La Cámara de Diputados aprobó la reforma a la Ley de la Industria Eléctrica y envió la minuta a los senadores para discusión y, en su caso, aprobación, donde la coalición en pro del gobierno autollamado de la 4T tiene mayoría suficiente con 70 integrantes a pesar de que uno de sus integrantes, el Partido Verde Ecologista de México, anunció su voto en contra por los efectos negativos contra la protección del medio ambiente y las políticas públicas internacionales para prevenir el cambio climático.

El debate ideológico en materia eléctrica en los últimos años se ha polarizado en dos extremos. Los defensores de la apertura a la participación del capital privado en la generación de energía basan sus argumentos en la ineficiencia el sector público y los altos costos en los que incurre en el ejercicio de inversión directa en actividades económicas y sus detractores alegan que los particulares que gestionan lo público sólo tienen intereses egoístas y que el recurso que reciben como pago a sus servicios o inversiones es producto de la corrupción, el amiguismo o los privilegios indebidos.

La visión antiestatal irreductible confía en que el mercado se regula sin la intervención de ninguna autoridad y que éste es la forma más eficiente de asignar los recursos, con lo que los gobiernos deben reducirse al máximo por ser males necesarios que sólo son tolerables para las cuestiones mínimas de seguridad, justicia y garantía de los derechos fundamentales.

Este tipo de pensamiento, que se identifica con el neoliberalismo de Hayek, Rawls y Nozick y que tuvo su expresión política más acabada con Thatcher, Reagan y Pinochet, rechaza el salario mínimo, la seguridad social como derecho, la sindicalización y cualquier intervención del Estado en actividades comerciales y productivas.
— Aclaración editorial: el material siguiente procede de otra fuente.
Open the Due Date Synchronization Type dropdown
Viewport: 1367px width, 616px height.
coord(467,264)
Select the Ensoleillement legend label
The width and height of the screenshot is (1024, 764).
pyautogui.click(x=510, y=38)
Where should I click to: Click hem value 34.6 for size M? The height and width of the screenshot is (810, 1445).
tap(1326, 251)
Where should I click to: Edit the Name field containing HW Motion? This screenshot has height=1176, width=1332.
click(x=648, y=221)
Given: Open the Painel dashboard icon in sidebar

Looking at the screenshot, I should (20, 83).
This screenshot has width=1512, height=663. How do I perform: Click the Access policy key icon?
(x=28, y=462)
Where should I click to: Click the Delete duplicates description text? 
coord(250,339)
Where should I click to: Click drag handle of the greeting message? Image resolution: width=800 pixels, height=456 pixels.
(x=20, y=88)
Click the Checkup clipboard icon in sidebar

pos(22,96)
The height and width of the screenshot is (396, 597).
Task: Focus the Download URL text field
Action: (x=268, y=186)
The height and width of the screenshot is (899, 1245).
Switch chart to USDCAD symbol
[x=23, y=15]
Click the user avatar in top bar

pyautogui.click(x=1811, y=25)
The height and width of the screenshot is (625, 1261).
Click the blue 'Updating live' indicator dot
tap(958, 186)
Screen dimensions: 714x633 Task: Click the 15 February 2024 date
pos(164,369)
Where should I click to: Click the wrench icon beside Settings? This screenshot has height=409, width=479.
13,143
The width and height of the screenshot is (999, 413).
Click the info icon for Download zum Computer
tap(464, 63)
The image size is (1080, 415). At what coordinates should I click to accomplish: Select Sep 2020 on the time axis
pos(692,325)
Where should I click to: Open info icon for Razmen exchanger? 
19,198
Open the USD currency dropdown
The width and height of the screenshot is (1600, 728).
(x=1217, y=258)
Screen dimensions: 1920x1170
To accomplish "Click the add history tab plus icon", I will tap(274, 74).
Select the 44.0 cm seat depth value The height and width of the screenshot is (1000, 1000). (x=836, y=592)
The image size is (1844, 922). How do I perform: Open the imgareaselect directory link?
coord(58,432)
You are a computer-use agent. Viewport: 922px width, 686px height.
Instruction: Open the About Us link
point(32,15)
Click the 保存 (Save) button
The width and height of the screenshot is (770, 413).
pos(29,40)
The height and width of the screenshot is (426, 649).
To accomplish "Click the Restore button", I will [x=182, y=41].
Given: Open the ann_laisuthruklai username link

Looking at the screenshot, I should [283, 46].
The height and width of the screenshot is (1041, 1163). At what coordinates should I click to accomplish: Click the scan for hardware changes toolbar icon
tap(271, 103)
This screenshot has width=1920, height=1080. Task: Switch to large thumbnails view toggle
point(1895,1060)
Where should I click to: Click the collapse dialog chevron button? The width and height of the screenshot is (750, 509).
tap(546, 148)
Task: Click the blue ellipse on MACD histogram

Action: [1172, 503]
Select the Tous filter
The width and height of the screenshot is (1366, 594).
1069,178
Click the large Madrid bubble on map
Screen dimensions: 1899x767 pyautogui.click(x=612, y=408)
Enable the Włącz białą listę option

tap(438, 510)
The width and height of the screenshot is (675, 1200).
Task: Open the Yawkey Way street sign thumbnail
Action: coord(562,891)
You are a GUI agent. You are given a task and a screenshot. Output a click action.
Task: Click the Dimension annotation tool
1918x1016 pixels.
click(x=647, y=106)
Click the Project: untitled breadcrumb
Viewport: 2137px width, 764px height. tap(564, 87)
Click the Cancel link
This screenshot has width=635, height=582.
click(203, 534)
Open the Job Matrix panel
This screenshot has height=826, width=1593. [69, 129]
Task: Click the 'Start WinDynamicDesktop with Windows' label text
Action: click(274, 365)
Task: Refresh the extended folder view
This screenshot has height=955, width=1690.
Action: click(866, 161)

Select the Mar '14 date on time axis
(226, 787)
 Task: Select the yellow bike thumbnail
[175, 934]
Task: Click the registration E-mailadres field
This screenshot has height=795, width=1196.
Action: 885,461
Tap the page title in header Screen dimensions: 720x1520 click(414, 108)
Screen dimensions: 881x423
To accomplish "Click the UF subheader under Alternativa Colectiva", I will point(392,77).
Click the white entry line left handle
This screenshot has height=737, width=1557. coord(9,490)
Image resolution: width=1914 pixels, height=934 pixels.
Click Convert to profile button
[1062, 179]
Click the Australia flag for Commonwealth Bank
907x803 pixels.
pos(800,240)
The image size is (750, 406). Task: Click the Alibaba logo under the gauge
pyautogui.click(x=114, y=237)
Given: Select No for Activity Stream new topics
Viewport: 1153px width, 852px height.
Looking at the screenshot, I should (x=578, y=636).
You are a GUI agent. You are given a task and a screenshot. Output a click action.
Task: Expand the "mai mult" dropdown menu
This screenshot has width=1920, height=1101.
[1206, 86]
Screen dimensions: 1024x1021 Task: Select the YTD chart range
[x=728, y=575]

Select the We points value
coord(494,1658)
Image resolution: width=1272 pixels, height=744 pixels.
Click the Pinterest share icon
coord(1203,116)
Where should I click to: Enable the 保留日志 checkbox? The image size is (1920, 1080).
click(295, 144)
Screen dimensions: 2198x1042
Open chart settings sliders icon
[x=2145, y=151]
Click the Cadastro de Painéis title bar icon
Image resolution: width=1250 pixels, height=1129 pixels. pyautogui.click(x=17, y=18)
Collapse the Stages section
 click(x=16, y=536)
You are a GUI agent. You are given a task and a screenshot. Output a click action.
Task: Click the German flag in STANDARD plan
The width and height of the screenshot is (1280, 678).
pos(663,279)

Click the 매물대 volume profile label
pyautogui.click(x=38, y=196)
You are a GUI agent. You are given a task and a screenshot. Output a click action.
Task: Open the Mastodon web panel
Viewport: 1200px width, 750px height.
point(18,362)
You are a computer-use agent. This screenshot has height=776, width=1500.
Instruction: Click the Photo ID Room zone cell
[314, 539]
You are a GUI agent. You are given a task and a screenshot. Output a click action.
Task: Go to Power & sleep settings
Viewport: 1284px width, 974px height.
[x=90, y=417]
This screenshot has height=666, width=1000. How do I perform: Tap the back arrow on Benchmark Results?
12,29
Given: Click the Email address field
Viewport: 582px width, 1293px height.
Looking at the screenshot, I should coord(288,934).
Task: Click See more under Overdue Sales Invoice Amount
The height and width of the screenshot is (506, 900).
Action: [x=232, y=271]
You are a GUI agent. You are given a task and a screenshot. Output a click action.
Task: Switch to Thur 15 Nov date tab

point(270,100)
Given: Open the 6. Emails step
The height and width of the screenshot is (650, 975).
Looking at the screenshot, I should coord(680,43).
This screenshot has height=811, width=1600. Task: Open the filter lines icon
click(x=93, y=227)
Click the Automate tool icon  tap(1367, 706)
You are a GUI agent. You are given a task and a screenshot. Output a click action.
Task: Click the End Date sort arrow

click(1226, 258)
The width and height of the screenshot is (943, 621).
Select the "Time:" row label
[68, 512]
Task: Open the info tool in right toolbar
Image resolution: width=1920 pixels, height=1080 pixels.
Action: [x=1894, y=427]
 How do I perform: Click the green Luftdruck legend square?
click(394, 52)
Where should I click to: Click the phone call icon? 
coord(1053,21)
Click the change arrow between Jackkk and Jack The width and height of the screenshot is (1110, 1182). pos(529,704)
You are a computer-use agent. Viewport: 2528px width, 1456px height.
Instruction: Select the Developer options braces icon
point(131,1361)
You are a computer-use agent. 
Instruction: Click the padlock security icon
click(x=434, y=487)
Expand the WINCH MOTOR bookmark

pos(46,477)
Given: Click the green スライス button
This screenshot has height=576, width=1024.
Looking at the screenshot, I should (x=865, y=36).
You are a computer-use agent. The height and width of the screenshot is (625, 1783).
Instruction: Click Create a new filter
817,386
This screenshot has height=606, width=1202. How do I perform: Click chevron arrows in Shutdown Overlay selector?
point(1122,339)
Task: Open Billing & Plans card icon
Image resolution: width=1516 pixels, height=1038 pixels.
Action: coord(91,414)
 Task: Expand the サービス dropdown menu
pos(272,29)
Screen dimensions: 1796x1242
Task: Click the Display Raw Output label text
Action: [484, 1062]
Asimismo, condena la educación pública, las estrategias de atención de necesidades sociales con base en sistemas nacionales organizados centralizadamente y la regulación del mercado y sobre estima a los intereses individuales como único motor de la acción colectiva.

La visión estatista a ultranza otorga a los poderes ejecutivos poderes muy amplios, apoyados por partidos políticos altamente ideologizados, para llevar a cabo en forma unilateral la asignación de los recursos económicos, con lo que el mercado -la propiedad privada- debe desaparecer o someterse a fuertes controles políticos y toda la vida social, política y económica es regulada por estructuras burocráticas verticales leales al líder.

Este tipo de pensamiento lo comparte el comunismo y el fascismo o nacionalsocialismo. Se expandió en América Latina en forma de estado autoritario populista desde la década de los treinta hasta su fracaso en los setenta y pregona que la persona debe someterse en todo momento al interés público dictado desde el gobierno, condena lo extranjero, las formas de pensamiento disidentes y la actividad empresarial en la prestación de servicios públicos o la explotación y exploración de bienes públicos.

El modelo político-económico mexicano, a partir de los años ochenta del siglo pasado, fue una propuesta entre ambas visiones, con base en la rectoría del Estado, el reconocimiento de la legitimidad de existencia y colaboración de los sectores público, privado y social, la planeación democrática, así como la apertura paulatina de las áreas estratégicas y prioritarias a la gestión privada, el impulso de las asociaciones público privadas y la expansión del gasto social que pretende hacer efectivos los derechos económicos, sociales y culturales.

Durante casi cuarenta años, el esfuerzo de desmontaje del autoritarismo político tuvo como uno de sus ejes la eliminación de los monopolios estatales y el fortalecimiento de un modelo híbrido, público-privado, de gestión que ha pretendido crear una competencia supervisada por los órganos del Estado, ya sean gubernamentales o no gubernamentales, como son los órganos constitucionales autónomos con el propósito de que los ciudadanos recibieran más y mejores bienes y servicios públicos al precio más bajo posible.

Este rechazo reiterado del neoliberalismo thatcheriano y del estatismo autoritario que se expresó en las reformas constitucionales de los últimos treinta años es una vía que ha favorecido a la superación gradual de algunos rezagos sociales, pero no ha sido suficiente. Además, los modelos de participación público-privado, la supervisión autónoma de servicios públicos y la auto regulación de los gestores privados de lo público fueron desprestigiados por la corrupción. Esto último fue aprovechado por los defensores del estatismo.

El dilema actual de la contrarreforma energética se sintetiza en dos posiciones: continuar por la ruta del equilibrio entre las dos visiones extremas, corregir las desviaciones y sancionar a los corruptos o regresar al régimen autoritario populista sustentado en el monopolio estatal sobre el sector energético. Eso es lo que está en el fondo del debate de la contrarreforma energética, que incluye a la electricidad y los hidrocarburos.